I find this whole idea, that what we face now as a society is not an inability to interact with others, but is an inability to define, understand and, therefore, accept what’s happened to us as human beings while we were off pursuing other things (wealth, power, God, love, whatever), fascinating. The question is not whether we are, because who can answer that without being glib? The question is what we are as individuals, and the authors, musicians and artists that seem to hold my attention more are the ones who seem to recognize that. I really don’t care how much money is in my bank account (that would seem obvious to anyone who knows what those of us in this line of work make). I do care that what defined the world for our parents, our parents’ parents, and so on, no longer makes sense and I’m at a loss for anything that does.

I named Palahniuk in my original post as someone who’s work I have paid attention to for a number of reasons. One of those was a line that stuck with me the moment I read it, one that says a lot about what I think we now face: “Our Great War is a spiritual war. Our Great Depression is our lives.” A little emo? Yeah, but he’s right. And what I love more about that line than the observation is that there are no answers contained therein. Hell, there aren’t even answers contained in the book it comes from. He doesn’t even try to offer any. In fact, he goes out of his way to create a character that’s so lost he ends up biting his own critique. What does that say about us?

What does it mean that more and more of us no longer take comfort in the basic political and economic luxuries afforded the West, those comforts that kept our parents and our parents’ parents from waking up at 3 a.m. screaming? In the clearest example of what cable television can do to talent, one of my favorite political maxims was generated by a man who Comedy Central made out to be a boorish lout. Doug Stanhope has a bit about the disillusion comes to when you think about what bureaucracy has done to the basic social contract. I paraphrase, kinda: “They say, ‘Give a man to fish, he eats for a day.’ Teach a man to fish… and he has to get a fishing license, but he doesn’t because it costs too much and the line’s too long. We aren’t free. We’re born free, we get screwed out of half of it and we wave miniature flags to celebrate that fact.” What does the fact that I get where he’s coming from say about me, or the group of people in the club during the recording of that bit that burst into thunderous applause?

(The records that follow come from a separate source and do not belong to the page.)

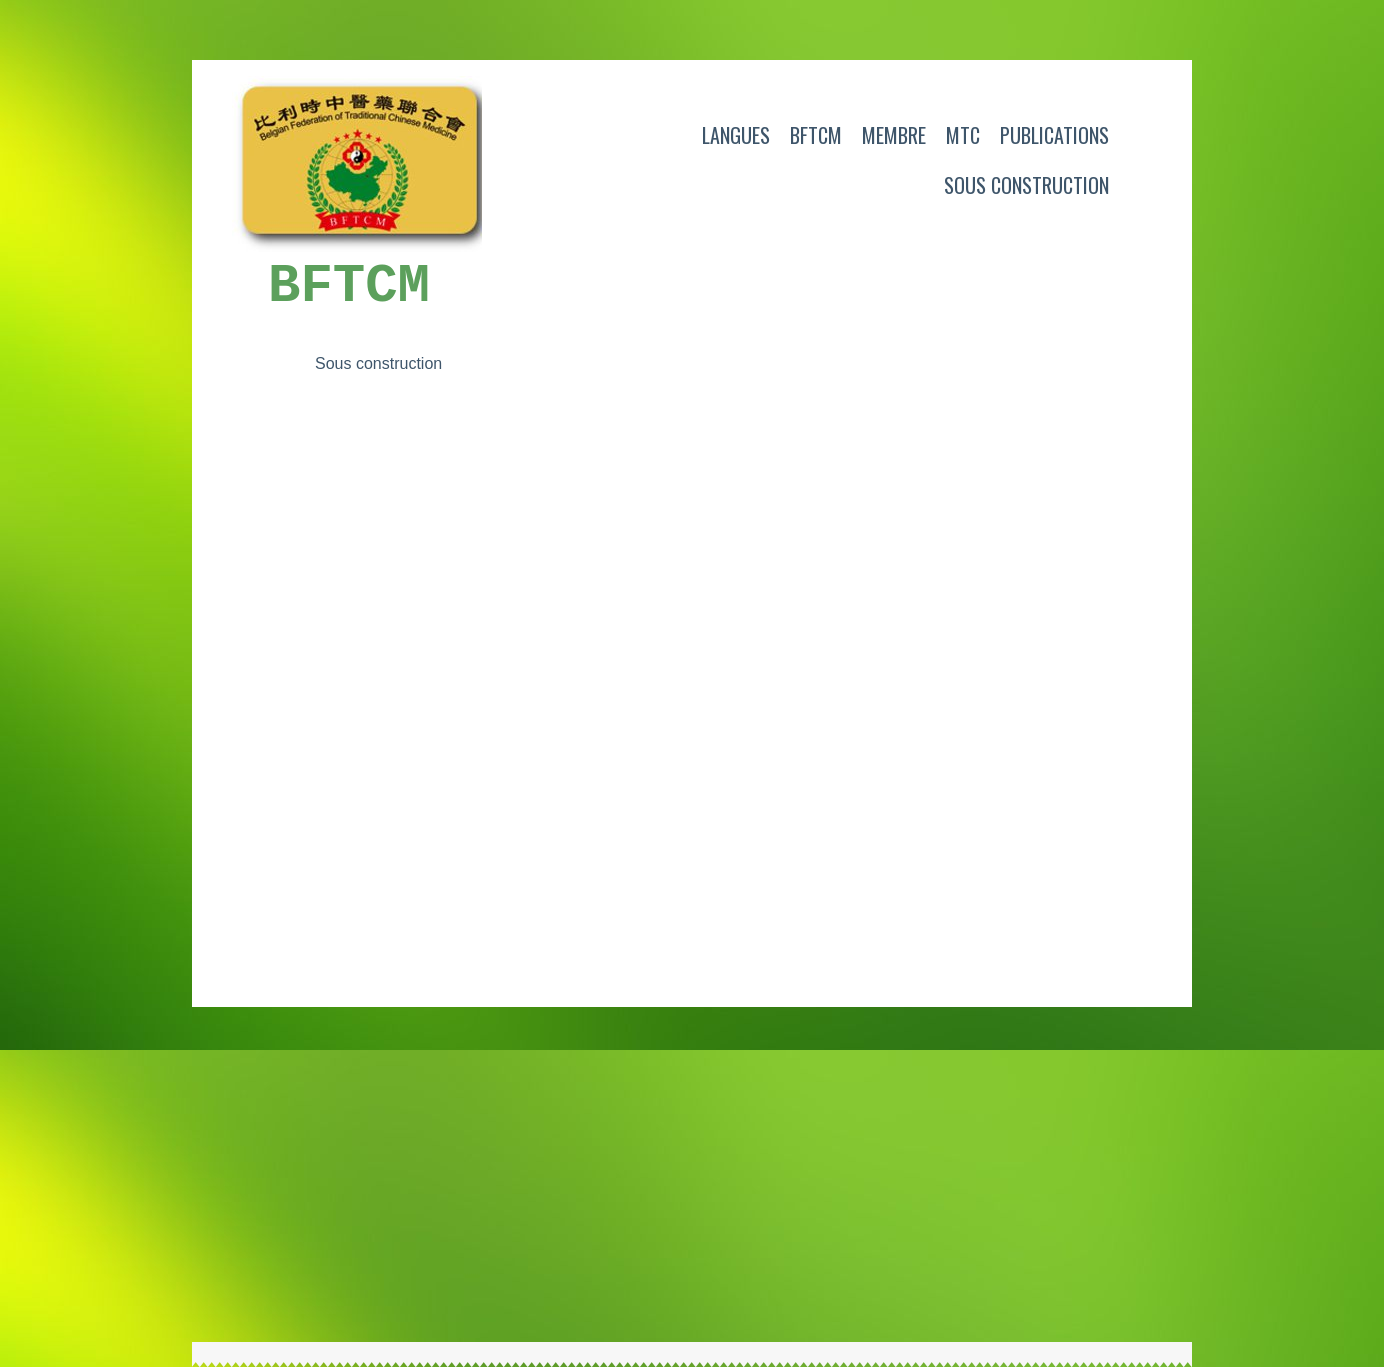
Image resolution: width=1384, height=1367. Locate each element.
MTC (963, 135)
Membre (894, 135)
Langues (736, 135)
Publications (1054, 135)
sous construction (1026, 185)
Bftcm (816, 135)
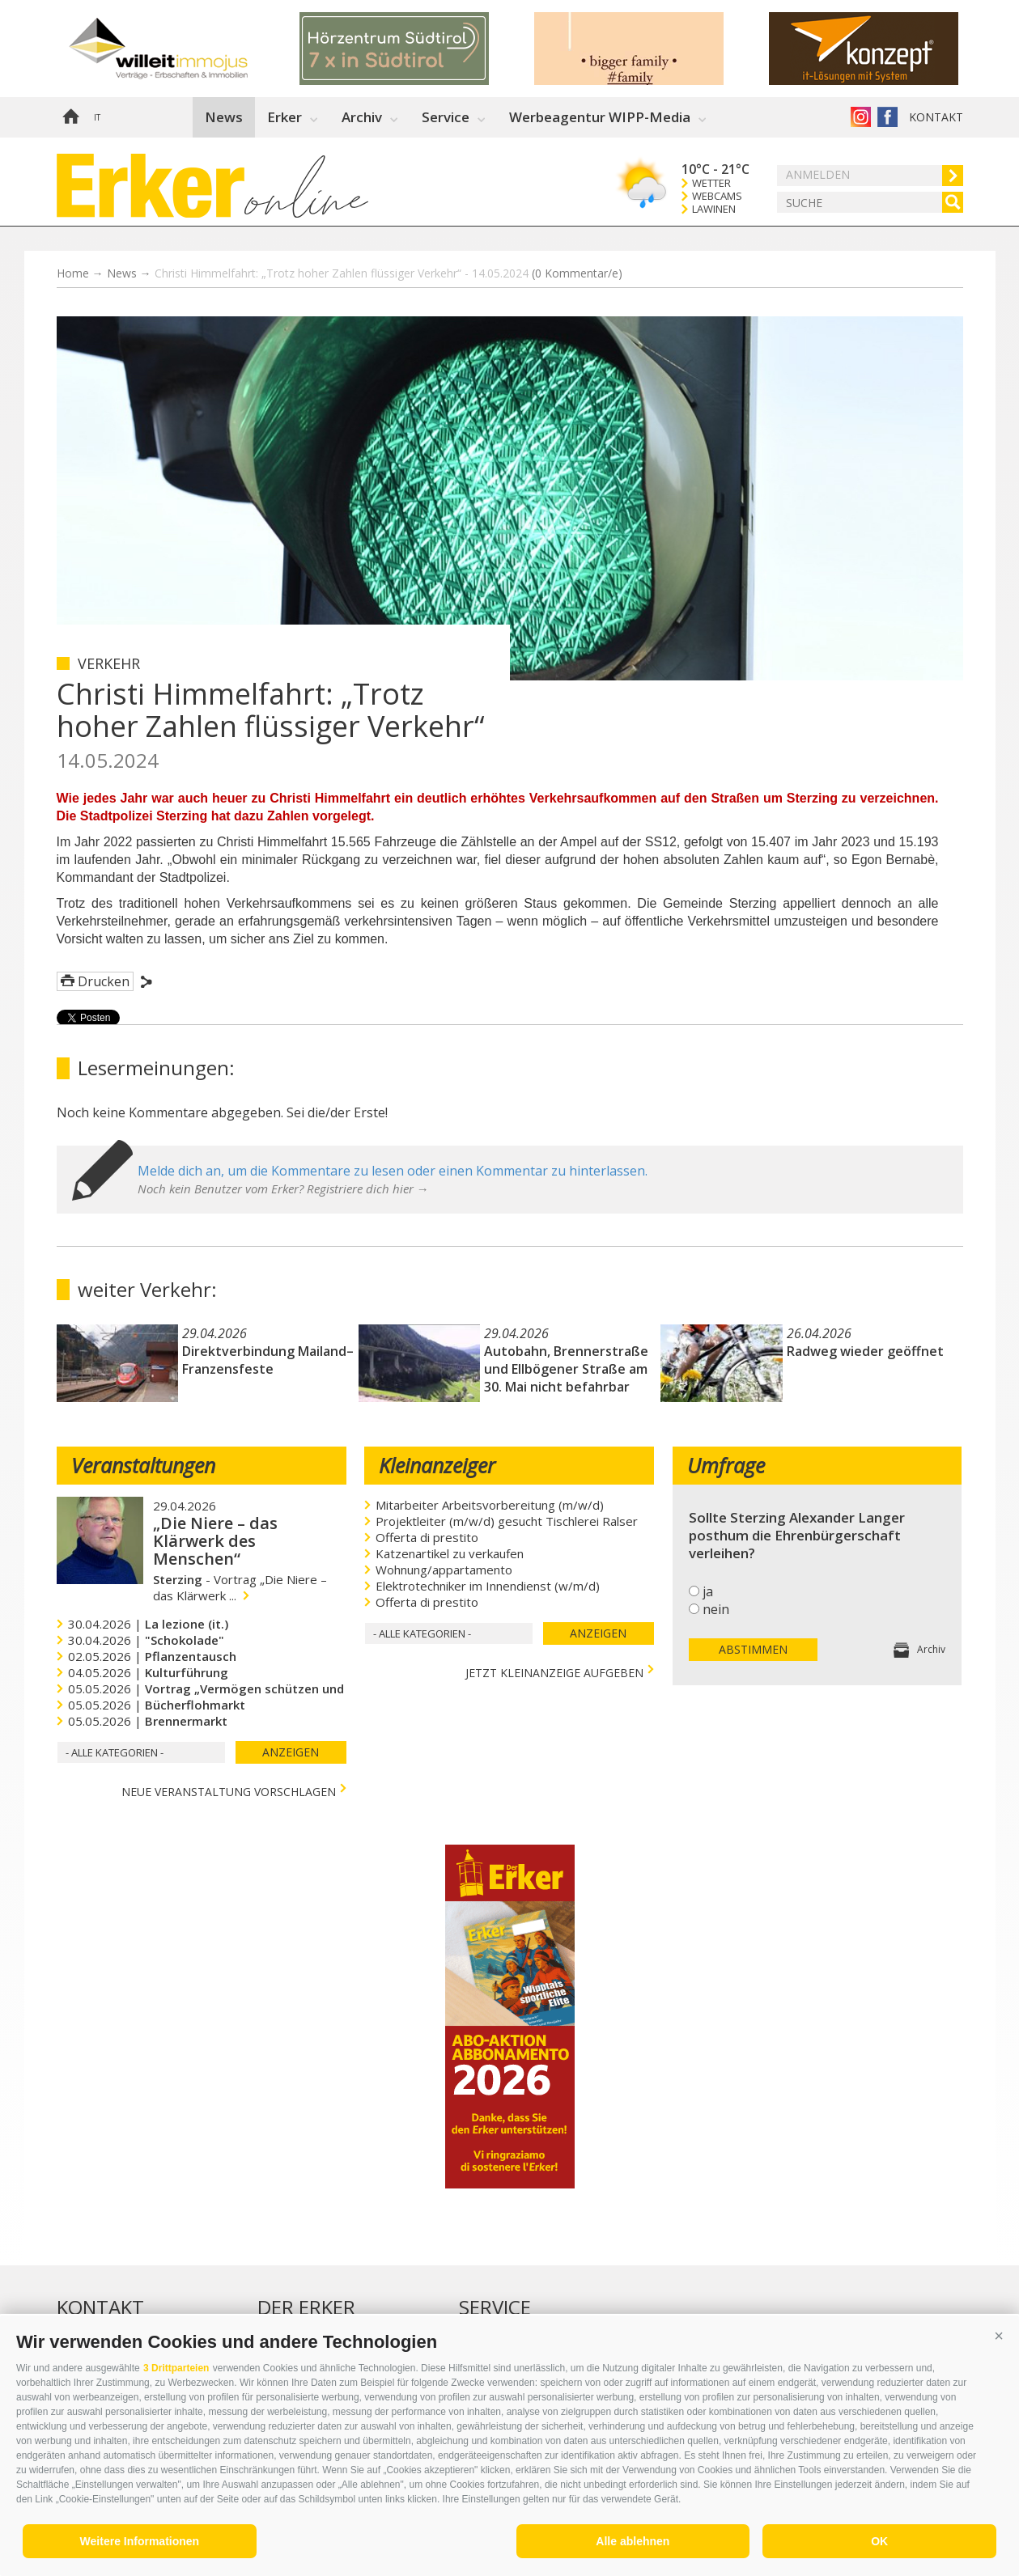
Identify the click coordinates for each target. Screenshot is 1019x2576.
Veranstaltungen (143, 1465)
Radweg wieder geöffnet (865, 1351)
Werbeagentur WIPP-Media (599, 117)
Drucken (103, 981)
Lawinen (714, 209)
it (97, 117)
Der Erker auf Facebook (887, 117)
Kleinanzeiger (437, 1465)
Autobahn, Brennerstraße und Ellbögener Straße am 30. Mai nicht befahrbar (566, 1369)
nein (716, 1609)
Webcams (717, 196)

(This is the one and only blog post, hopefully ever, that will have quoted both T.S. Eliot and Doug Stanhope.)

Skip, I think you nailed it with “slim hope.” The two modes of thought about what drives the world are utterly divergent. Gender, race and class are poor yardsticks for measuring what holds the human race back these days (I confess, I stole that thought from an Against Me! song). Perhaps I’m wrong. Maybe there is something definable in what moves the world in the post-modern era. But if we are still, as we humans have ever been, chasing “absolute truth,” doesn’t it make sense that we’d be unable to put a name to it? Have we finally figured out that there is no such thing? Are we scared yet? I am.

I’ll leave you with that. Before I sign off, I do have to point out that I really am enjoying this. It makes me feel like good old Dr. Sam Johnson. Now there was an Englishman with something to say.